***** MATERIAL PROVIDED *****
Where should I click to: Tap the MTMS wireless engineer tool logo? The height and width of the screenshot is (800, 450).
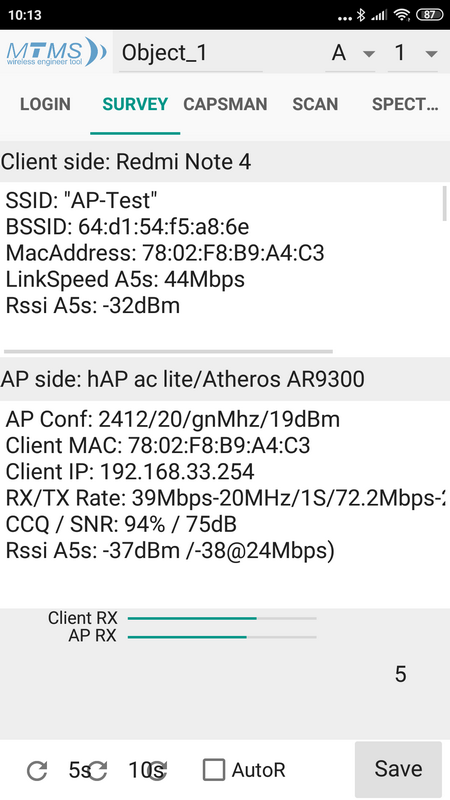point(56,52)
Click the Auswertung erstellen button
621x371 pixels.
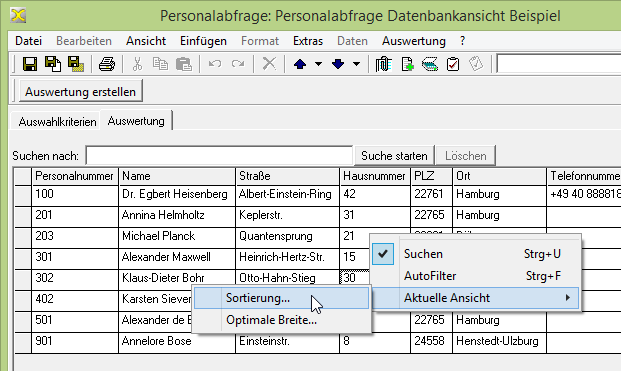[80, 91]
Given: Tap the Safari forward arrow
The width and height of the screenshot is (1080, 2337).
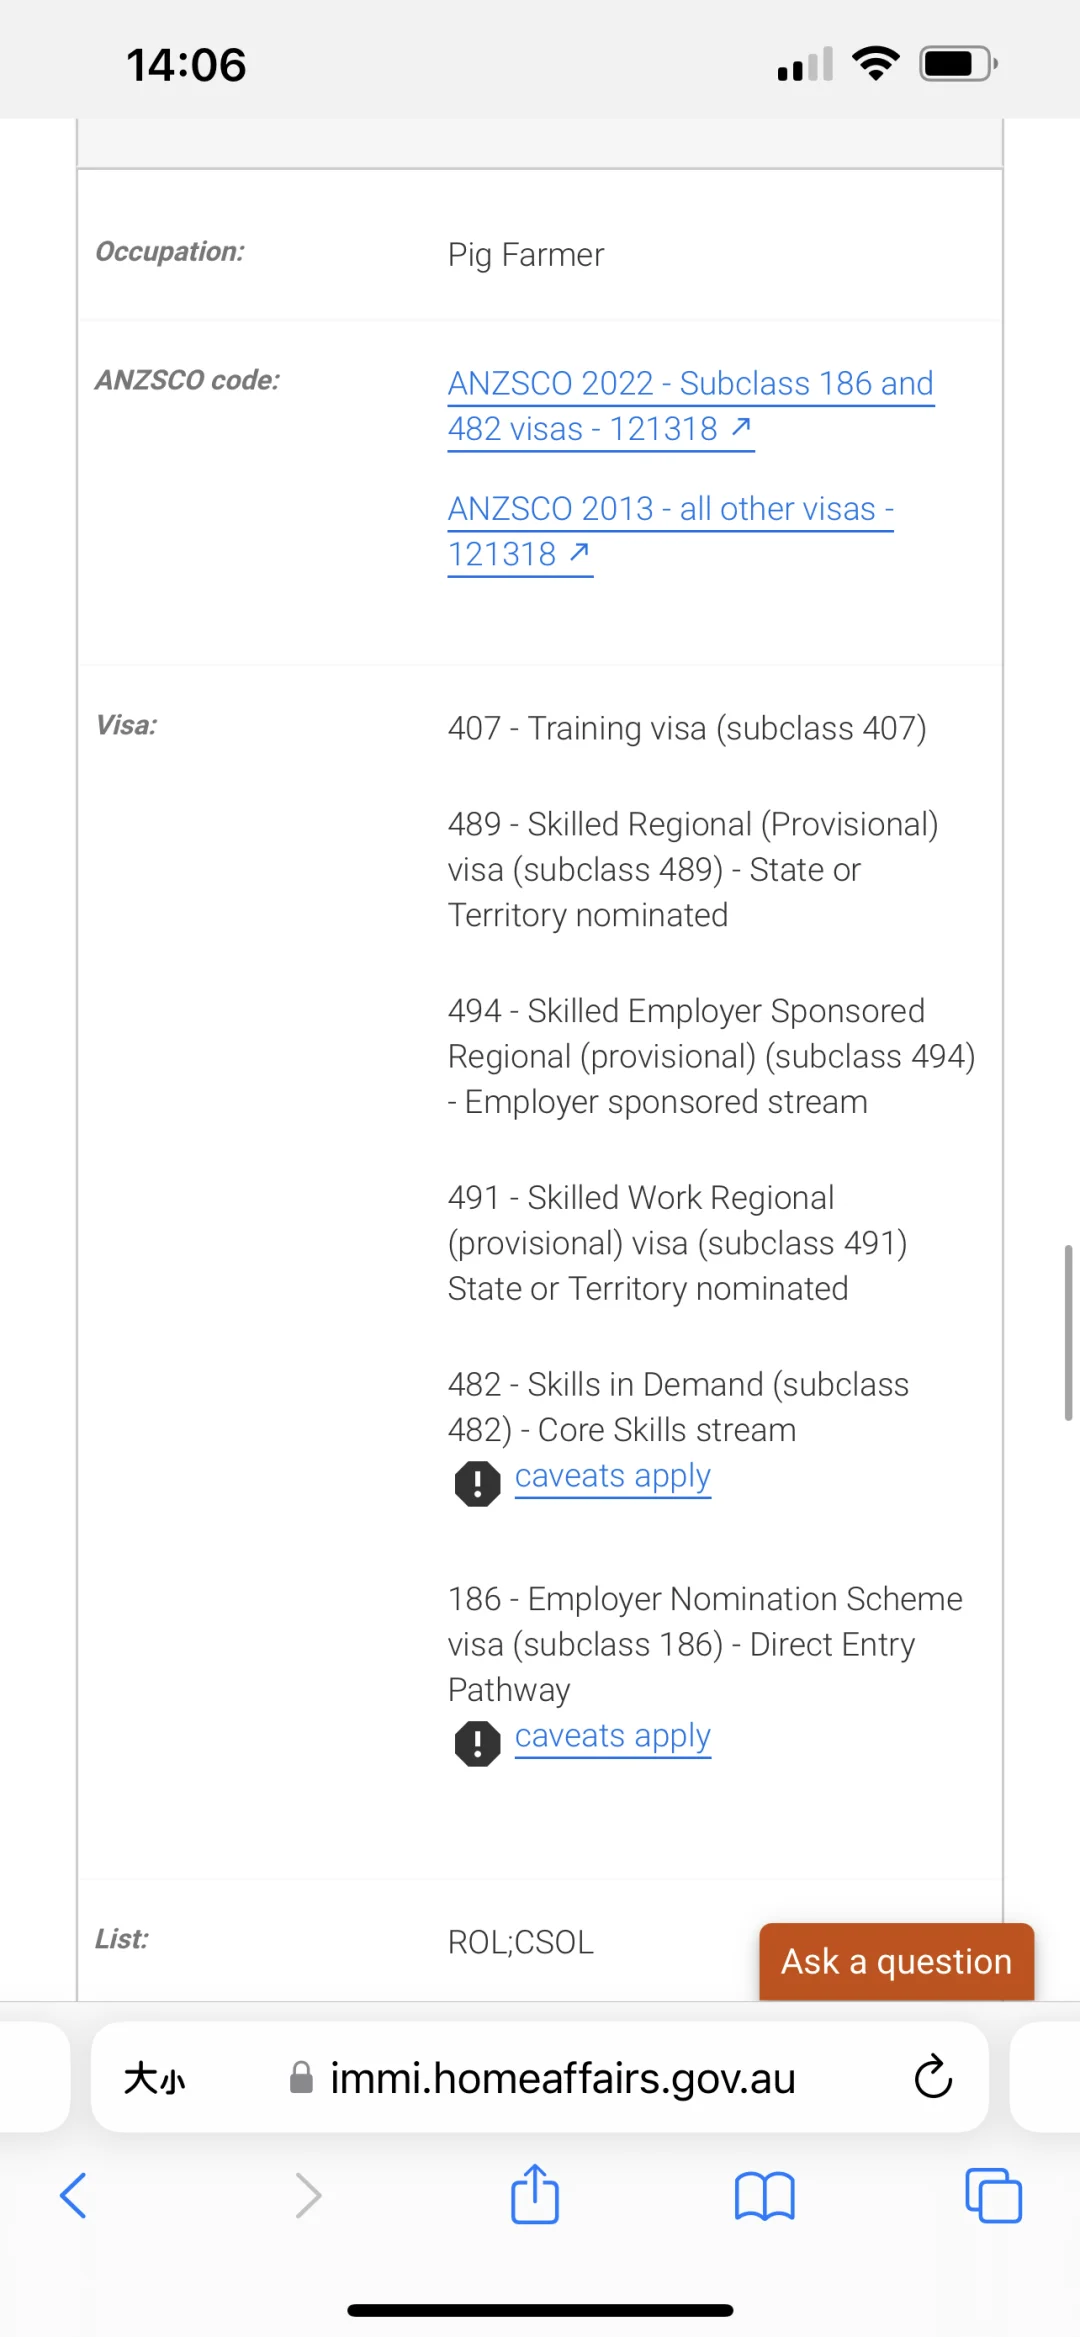Looking at the screenshot, I should [308, 2195].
*****
▶ [PROBLEM REQUIREMENTS] Copy out this material word for word, without the pictures.

▶ [THE REPLY]
Where should I click to: Tap the MTMS wireless engineer tool logo? The height and width of the screenshot is (800, 450).
point(56,52)
Click the Auswertung erstellen button
621x371 pixels.
[80, 91]
Given: Tap the Safari forward arrow
The width and height of the screenshot is (1080, 2337).
Looking at the screenshot, I should [308, 2195].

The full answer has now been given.